If a coefficient is significant and the "wrong" sign then several things could be going on. See the above links for more diagnosis.

Package usage

Q: What parts use randomization?

The main source of randomness is the shuffling used in the data-splitting for separately fitting the baseline models. You can eliminate the randomness by providing your own splitter to DynamicDML. See msecore.randomex.set_random_seeds() to set a random seed. Some of the models use cross validation, but none currently randomize; RidgeCV uses the non-random leave-one-out method and LassoCV uses a non-random K-fold split. The models that explicitly randomize (RandomForest and BoostedTrees) accept a random_state argument. The current base optimizations (sklearn, statsmodels) do not appear to use randomization in their solvings.

Q: How can I use the package in AzureML Studio/Workbench?

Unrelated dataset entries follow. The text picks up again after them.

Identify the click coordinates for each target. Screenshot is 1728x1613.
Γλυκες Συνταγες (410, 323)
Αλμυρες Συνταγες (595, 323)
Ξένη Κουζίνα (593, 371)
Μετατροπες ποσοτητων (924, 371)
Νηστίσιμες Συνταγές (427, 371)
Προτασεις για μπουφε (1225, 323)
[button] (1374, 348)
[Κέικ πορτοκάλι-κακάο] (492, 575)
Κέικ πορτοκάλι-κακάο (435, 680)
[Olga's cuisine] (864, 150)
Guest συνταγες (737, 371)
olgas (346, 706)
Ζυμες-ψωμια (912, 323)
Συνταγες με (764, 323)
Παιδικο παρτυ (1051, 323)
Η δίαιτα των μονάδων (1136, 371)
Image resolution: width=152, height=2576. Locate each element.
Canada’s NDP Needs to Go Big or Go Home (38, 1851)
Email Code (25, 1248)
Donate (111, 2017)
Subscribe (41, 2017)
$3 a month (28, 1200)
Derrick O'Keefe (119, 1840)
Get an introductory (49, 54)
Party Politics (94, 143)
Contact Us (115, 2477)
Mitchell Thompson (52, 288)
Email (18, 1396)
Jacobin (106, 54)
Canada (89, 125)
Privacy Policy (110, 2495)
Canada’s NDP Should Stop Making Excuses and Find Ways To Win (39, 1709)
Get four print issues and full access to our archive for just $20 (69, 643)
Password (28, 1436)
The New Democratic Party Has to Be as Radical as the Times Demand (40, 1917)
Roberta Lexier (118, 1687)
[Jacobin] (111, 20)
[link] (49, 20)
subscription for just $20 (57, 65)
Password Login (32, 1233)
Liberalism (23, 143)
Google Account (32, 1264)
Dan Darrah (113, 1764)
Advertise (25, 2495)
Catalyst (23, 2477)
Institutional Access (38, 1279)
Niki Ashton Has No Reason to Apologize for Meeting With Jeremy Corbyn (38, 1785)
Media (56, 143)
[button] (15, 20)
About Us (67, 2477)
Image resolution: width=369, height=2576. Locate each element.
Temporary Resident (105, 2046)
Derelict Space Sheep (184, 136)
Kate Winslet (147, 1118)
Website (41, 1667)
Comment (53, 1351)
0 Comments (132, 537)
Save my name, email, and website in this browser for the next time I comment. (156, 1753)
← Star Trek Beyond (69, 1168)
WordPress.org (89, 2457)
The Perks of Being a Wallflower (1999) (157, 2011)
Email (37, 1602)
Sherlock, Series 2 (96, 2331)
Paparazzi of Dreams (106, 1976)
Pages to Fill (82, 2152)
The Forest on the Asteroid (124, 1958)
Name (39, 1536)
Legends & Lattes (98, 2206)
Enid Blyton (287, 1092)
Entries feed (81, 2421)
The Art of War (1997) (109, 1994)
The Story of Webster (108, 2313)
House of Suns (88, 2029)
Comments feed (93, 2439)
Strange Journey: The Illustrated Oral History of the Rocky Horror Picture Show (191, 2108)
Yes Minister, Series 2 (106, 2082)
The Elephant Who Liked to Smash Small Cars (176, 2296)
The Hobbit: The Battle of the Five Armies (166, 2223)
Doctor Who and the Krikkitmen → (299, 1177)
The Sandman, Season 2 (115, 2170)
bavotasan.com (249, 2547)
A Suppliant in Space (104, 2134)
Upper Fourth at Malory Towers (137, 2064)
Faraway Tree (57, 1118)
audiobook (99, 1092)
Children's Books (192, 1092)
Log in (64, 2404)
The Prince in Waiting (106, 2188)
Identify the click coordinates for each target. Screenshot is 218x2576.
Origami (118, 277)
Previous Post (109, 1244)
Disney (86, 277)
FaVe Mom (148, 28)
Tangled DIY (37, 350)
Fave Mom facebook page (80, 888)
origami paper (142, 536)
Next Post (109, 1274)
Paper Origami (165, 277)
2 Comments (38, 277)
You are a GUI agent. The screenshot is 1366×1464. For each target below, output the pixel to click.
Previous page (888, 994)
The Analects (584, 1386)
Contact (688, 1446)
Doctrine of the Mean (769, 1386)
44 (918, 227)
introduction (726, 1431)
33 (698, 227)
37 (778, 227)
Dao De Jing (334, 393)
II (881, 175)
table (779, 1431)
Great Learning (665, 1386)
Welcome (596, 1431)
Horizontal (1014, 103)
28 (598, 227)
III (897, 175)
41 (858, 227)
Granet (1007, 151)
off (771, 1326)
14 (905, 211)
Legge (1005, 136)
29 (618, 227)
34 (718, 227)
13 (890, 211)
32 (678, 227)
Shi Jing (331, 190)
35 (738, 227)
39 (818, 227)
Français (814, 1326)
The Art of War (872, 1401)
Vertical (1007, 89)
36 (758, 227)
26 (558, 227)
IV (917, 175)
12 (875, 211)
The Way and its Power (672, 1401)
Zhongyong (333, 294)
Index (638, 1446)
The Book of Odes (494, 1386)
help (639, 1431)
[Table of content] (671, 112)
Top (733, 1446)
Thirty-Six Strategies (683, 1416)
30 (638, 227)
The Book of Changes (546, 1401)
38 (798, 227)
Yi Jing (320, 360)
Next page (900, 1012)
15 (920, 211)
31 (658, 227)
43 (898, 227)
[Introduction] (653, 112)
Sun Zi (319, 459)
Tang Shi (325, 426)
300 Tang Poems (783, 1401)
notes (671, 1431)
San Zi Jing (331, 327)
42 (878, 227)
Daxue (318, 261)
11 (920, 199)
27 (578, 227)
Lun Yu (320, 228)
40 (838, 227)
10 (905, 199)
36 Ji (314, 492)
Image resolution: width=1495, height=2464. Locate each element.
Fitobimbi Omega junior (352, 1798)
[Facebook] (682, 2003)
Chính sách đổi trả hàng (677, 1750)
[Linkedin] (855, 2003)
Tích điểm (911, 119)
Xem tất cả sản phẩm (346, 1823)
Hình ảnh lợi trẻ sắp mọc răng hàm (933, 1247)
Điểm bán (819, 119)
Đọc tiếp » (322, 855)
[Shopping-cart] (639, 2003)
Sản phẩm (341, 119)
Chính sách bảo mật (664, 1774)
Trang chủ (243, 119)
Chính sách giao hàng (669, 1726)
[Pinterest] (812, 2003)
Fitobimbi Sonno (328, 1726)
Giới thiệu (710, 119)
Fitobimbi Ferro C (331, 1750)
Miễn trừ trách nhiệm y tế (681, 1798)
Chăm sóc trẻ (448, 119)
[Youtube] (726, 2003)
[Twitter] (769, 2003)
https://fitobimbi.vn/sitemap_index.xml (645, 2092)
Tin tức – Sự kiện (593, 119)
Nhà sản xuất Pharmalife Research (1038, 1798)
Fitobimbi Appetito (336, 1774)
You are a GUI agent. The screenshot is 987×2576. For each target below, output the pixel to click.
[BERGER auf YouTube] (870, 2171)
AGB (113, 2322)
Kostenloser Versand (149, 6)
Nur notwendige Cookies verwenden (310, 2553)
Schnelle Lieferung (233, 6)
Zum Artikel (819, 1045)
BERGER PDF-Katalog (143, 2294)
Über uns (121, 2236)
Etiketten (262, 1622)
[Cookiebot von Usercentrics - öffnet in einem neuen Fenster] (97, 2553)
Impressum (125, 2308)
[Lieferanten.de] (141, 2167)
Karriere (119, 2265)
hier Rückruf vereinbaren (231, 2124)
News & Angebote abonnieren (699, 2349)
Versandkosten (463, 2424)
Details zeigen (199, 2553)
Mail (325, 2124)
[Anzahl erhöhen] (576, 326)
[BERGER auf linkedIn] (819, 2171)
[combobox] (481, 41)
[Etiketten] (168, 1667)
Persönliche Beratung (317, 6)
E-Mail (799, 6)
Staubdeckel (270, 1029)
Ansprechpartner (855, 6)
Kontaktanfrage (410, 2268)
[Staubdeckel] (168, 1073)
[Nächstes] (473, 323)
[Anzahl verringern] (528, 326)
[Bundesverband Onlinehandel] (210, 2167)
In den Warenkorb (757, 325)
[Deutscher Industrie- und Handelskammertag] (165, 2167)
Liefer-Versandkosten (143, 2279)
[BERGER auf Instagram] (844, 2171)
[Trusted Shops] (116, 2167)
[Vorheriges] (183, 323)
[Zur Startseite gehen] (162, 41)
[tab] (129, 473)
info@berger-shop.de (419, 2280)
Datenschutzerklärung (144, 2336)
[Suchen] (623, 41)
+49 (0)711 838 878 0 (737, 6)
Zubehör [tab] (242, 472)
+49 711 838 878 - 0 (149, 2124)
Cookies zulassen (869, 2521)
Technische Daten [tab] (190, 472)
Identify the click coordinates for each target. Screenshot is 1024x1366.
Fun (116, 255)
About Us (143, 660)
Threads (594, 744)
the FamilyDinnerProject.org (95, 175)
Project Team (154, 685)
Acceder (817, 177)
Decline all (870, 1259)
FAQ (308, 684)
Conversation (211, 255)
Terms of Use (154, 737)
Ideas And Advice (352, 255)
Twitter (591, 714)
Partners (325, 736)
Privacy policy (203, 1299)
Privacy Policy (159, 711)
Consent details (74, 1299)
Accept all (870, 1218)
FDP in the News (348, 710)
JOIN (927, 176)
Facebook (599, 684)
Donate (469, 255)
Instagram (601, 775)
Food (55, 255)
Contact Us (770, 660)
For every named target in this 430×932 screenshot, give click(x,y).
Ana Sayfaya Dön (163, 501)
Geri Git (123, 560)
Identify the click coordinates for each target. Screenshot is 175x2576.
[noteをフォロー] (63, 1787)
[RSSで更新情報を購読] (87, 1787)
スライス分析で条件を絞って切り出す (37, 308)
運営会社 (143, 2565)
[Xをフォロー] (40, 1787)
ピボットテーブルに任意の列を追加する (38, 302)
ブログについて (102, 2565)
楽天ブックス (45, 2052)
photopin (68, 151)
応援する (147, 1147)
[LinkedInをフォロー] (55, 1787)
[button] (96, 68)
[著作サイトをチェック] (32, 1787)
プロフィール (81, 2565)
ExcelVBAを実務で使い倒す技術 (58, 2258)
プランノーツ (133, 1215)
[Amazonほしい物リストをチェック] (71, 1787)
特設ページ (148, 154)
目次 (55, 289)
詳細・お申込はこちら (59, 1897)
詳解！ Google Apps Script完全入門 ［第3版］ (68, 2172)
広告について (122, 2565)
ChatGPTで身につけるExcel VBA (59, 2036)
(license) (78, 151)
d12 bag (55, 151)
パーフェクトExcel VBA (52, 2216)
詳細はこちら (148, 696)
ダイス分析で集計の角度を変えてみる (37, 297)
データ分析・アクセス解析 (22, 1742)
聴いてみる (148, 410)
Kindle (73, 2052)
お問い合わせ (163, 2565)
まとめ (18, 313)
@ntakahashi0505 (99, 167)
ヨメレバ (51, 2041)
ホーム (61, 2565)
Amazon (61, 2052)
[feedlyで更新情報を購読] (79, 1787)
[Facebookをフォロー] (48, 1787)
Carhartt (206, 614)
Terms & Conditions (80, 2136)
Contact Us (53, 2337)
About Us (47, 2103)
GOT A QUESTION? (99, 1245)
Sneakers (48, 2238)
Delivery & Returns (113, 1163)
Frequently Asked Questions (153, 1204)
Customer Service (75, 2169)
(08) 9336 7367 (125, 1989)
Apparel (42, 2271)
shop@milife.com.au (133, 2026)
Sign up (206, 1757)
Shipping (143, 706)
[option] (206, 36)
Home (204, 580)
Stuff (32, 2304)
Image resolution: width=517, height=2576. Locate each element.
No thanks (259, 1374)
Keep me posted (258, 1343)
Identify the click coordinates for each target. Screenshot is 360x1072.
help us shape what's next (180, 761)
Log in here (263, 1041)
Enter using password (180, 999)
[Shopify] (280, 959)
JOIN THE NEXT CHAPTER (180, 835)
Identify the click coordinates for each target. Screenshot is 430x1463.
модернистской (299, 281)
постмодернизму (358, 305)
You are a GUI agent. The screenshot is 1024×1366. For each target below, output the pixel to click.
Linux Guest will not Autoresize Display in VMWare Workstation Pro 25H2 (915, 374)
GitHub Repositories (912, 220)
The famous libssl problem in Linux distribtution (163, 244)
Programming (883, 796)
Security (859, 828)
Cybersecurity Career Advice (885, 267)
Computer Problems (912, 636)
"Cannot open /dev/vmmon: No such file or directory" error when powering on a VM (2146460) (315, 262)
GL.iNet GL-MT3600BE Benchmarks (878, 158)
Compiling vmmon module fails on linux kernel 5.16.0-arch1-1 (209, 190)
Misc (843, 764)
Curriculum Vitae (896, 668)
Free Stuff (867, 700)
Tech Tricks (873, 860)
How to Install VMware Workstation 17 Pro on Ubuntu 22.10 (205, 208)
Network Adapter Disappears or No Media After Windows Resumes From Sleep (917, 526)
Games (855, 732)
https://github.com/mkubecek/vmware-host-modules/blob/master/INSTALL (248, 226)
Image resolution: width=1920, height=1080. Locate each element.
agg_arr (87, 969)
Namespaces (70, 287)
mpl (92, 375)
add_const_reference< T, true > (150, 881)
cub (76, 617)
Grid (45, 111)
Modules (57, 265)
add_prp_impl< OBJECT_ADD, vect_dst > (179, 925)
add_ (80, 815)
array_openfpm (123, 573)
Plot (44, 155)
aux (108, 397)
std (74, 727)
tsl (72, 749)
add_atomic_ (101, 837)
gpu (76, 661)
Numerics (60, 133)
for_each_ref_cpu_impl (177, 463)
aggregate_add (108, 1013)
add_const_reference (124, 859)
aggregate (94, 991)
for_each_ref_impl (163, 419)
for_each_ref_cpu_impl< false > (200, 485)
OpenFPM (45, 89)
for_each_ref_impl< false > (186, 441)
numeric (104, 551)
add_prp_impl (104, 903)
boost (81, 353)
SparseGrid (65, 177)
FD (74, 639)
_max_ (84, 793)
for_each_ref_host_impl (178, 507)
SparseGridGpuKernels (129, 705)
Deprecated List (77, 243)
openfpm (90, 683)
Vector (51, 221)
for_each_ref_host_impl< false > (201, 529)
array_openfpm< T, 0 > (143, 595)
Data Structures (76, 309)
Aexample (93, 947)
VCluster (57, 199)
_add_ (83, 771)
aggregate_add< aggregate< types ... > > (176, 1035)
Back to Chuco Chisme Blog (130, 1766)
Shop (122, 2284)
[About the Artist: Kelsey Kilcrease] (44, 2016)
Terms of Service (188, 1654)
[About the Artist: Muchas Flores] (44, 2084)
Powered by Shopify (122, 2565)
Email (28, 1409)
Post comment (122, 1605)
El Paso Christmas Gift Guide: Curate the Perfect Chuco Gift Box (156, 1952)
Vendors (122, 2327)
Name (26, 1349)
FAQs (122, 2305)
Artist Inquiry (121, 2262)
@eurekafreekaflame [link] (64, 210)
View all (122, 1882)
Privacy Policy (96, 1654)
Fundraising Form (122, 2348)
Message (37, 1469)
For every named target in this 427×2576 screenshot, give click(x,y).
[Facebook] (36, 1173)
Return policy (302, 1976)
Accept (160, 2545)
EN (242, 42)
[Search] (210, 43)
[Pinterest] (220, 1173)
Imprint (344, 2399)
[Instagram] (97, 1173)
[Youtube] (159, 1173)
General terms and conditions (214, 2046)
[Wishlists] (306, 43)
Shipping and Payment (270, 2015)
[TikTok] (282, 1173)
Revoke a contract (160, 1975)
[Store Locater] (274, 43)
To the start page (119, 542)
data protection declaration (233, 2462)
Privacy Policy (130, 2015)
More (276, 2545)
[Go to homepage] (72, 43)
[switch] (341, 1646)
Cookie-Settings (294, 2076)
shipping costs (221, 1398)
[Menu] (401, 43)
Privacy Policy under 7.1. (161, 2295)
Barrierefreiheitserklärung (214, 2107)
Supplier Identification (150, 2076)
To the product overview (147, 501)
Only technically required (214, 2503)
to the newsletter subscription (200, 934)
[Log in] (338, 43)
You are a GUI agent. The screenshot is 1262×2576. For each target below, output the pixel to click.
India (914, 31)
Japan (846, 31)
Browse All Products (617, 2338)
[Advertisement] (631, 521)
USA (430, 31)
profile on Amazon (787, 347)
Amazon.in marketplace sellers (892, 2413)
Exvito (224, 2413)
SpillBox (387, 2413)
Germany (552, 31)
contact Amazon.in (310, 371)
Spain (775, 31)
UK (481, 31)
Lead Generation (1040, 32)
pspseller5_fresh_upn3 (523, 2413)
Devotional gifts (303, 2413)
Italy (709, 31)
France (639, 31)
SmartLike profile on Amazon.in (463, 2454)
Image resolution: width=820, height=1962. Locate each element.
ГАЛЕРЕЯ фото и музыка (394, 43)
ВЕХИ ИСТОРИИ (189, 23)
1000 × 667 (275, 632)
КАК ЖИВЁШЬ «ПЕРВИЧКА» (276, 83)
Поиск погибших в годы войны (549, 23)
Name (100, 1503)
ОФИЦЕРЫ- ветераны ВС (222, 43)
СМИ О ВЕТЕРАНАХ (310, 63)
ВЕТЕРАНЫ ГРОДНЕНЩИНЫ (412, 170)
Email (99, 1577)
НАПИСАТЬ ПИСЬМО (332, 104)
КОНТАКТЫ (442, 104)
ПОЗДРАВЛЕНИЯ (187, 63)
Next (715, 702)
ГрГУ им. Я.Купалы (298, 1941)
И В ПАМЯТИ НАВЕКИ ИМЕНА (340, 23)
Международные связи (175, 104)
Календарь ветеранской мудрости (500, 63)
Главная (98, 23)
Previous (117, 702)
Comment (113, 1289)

Azure ML Studio uses Python 2.7 which is incompatible with our package.

Azure ML Workbench, however, works fine as it uses Python 3.5. The only package you will likely need to install in addition to the base environment is statsmodels==0.8.0.

Internal Operation

Q: What scaling or normalization is used in estimation.

Normalization happens in two places. First, at both the baseline and causal stage, VarBuilders take their core variable and normalize them to have mean=0 and var=1 (if they are interacted with other variables those are brought without modification). Second, at the causal-stage if a core-variable is marked as "unpenalized" then it is scaled so that it is not significantly affected by penalization. Low-level models will see normalized features and therefore their "raw" coefficients/standard errors are transformed by DynamicDML for use by the user.